You see, Jim has never smoked, never drank alcoholic beverages in excess and as a 20-year veteran of the Naval Reserve, has always tried to keep himself physically fit and eat a balanced diet. In grave sadness, our family continues to wonder what actually caused his cancer. We have no answers, and neither do the doctors.
To Teclaw and virtually anybody else who harbors
concern about the growing cancer epidemic in this state: We are sick
and tired of your simplistic, insulting explanations about the causes
of cancer afflicting our residents.
For years, environmentalists and concerned
citizens have been preaching to anyone who will listen that we here in
Indiana have some of the highest levels of industrial toxic chemical
releases into the atmosphere, second only to the state of Texas among
all 50 states (for the specifics, check out www.scorecard.org online).
The two largest Indiana culprits are General Electric (GE) Plastics in
Mount Vernon and the Flexible Foam Co. in Elkart.

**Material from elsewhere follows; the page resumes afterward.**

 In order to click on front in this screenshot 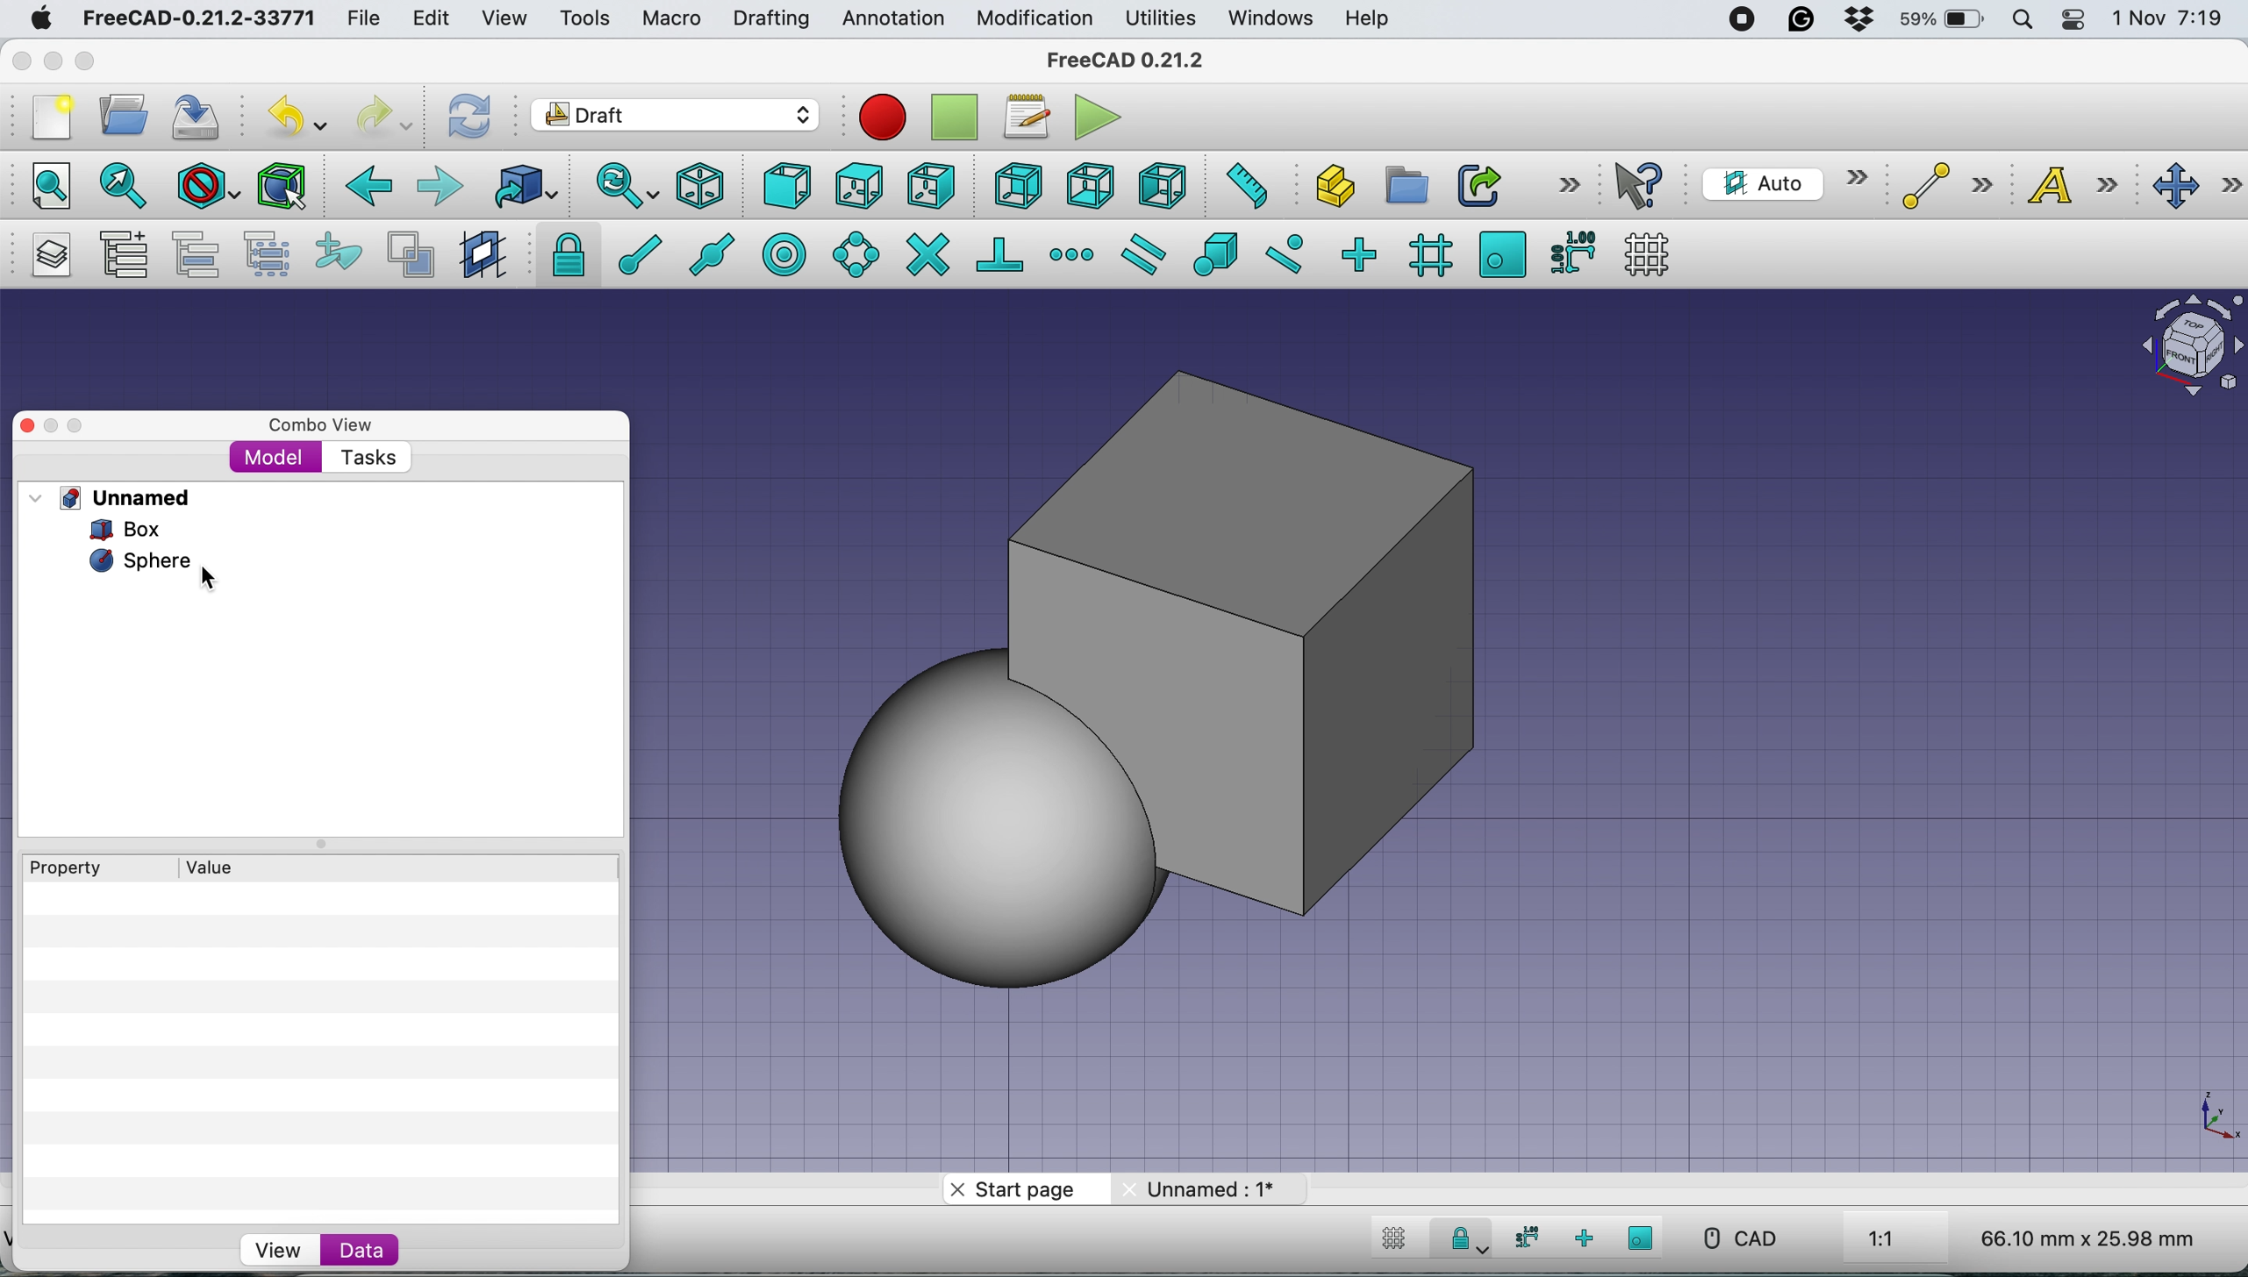, I will do `click(789, 190)`.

Both are among the
top 20 carcinogenic chemical point sources in the entire nation.
Indeed, with more than 10 million pounds of
chemical releases statewide, according to industry self-reported data,
these corporate polluters put out roughly 2 times that of all the
industrial facilities the entire state of California.
We continue to wonder what moral right these huge
corporate polluters have to continue to poison the air we breathe?
Indeed, GE spews into the air over 2 million pounds of carcinogenic
chemicals every year, roughly 18 miles upwind of the fourth-largest
population center in this state.
We are forced to ask, when will this company get
about the business of reducing these chemical emissions to zero?
No individual or small business would be allowed
to do these things. Neither should GE or any other manufacturer - no
matter how many value-added jobs it contributes to the local economy.
If public health officials such as Teclaw want to get to the bottom of why our cancer rates are so high, they should start by abandoning the well-worn explanations we have heard for years. They and their political bosses should also begin to acknowledge what all too many of us already know - this insidious industrial pollution is a serious threat to all of us.
In all honesty, they owe us all - including my
brother-in-law, Jim Nelson - an apology for their glib, simplistic
explanations. They, along with state environmental and elected
officials, also owe us an explanation for why they continue to ignore
this very real public health threat that continues unabated.
David Coker is
an Evansville free-lance writer.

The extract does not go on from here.